<<<<
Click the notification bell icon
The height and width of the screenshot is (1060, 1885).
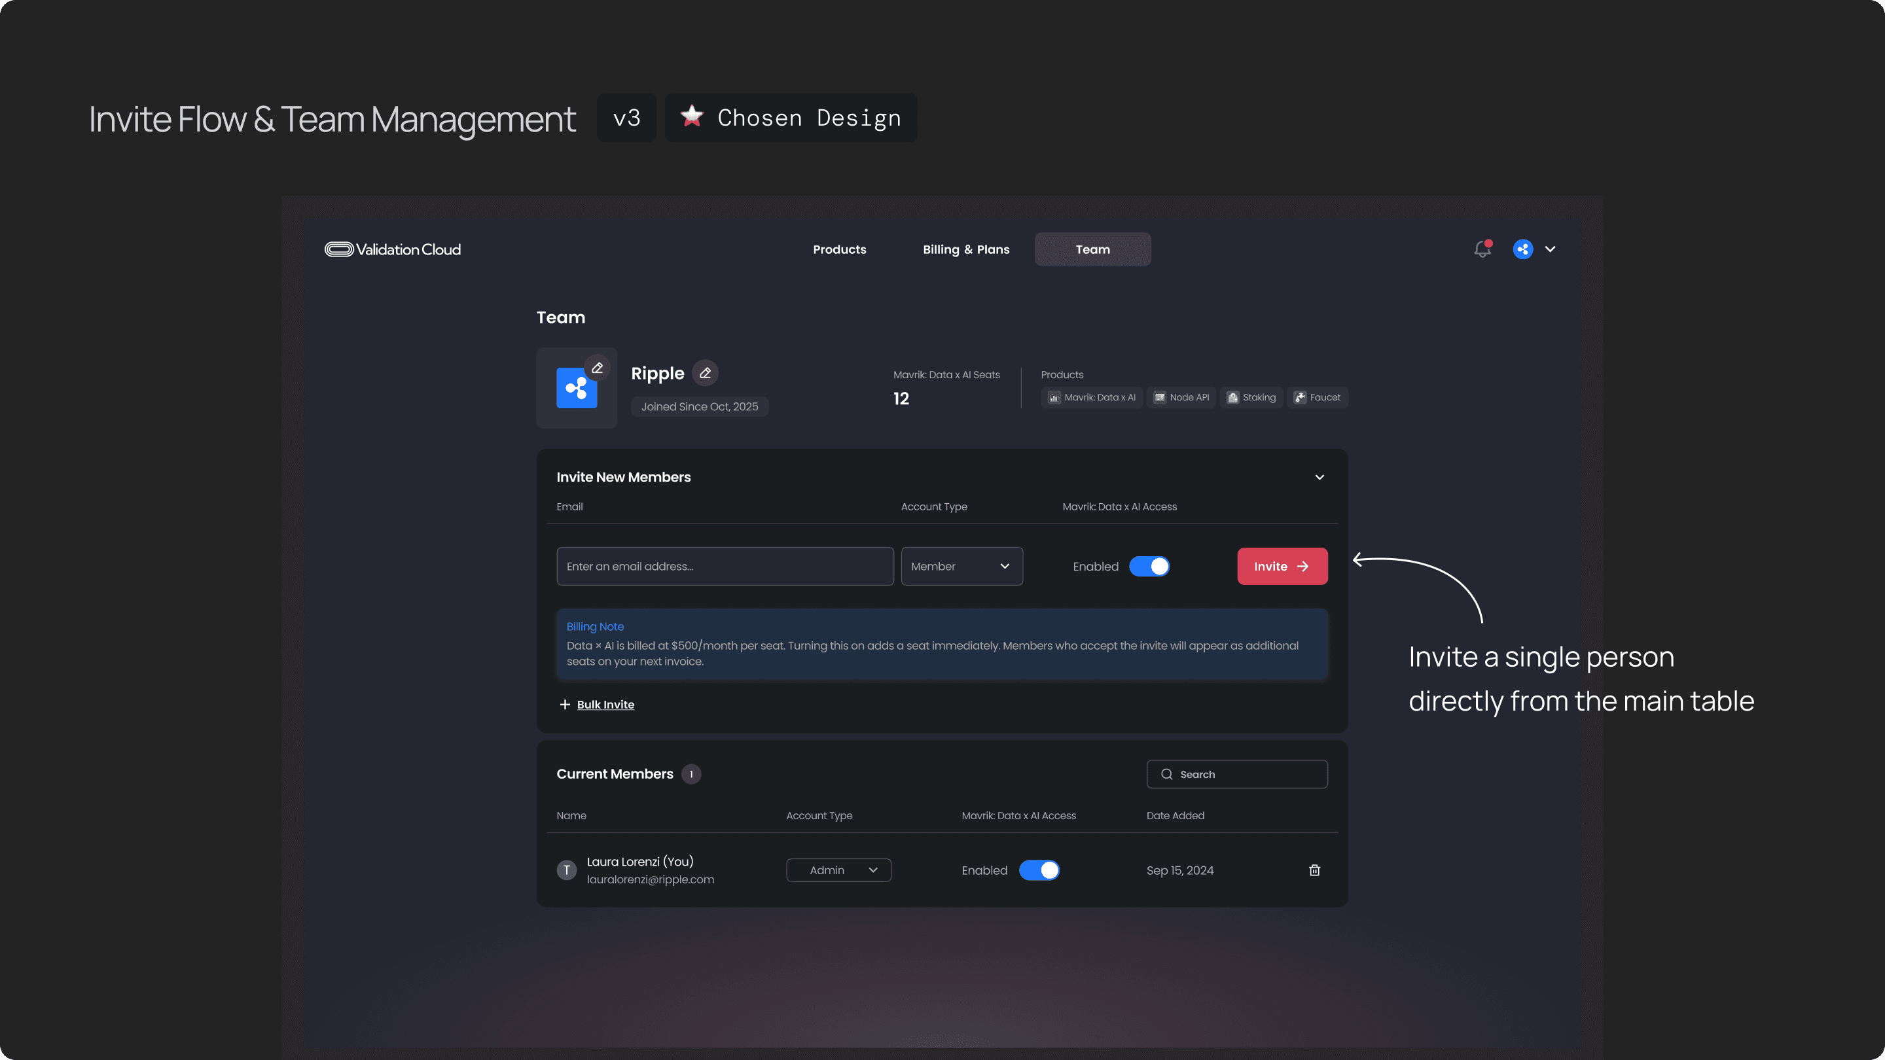pos(1482,249)
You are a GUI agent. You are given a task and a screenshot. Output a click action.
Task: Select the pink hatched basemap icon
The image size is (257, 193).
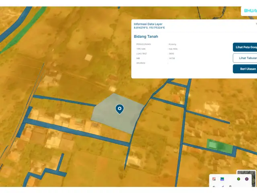(x=214, y=179)
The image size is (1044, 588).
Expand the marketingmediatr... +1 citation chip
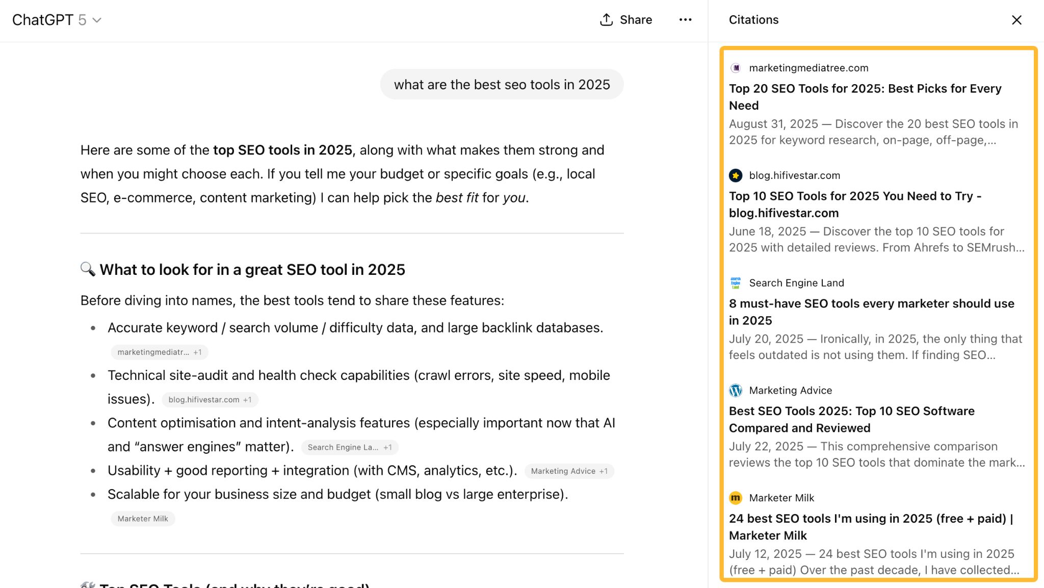coord(159,352)
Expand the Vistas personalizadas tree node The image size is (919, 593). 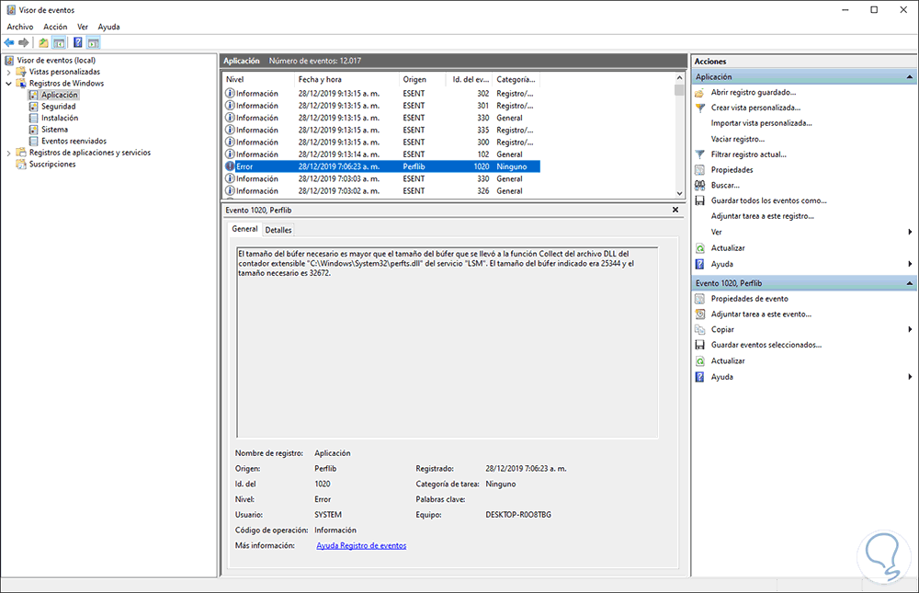(x=9, y=72)
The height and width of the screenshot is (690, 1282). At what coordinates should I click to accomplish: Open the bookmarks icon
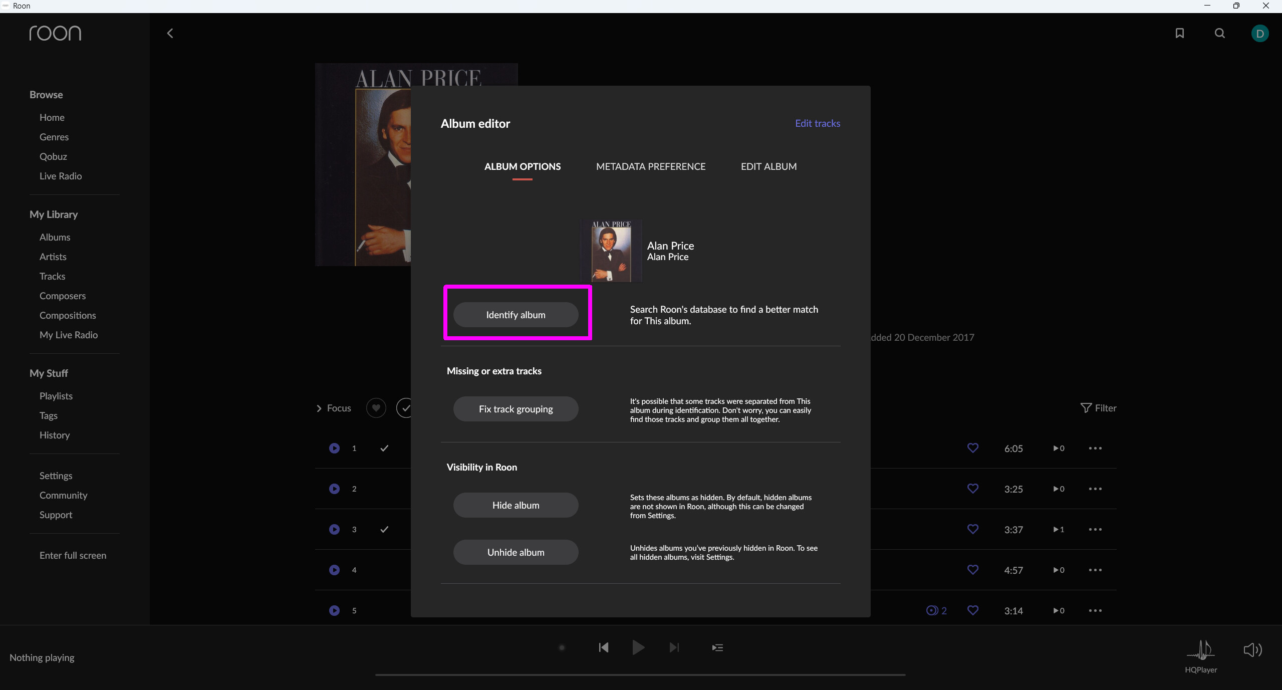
>>>>
Copy the listing word for word, from its start through the line that contains "(x=214, y=179)". Leave the pictures out of your copy.

Click the notification bell icon
The height and width of the screenshot is (1060, 1885).
pos(1482,249)
You are a GUI agent. You are given a task and a screenshot. Output a click action.
Task: Select the pink hatched basemap icon
The image size is (257, 193).
(x=214, y=179)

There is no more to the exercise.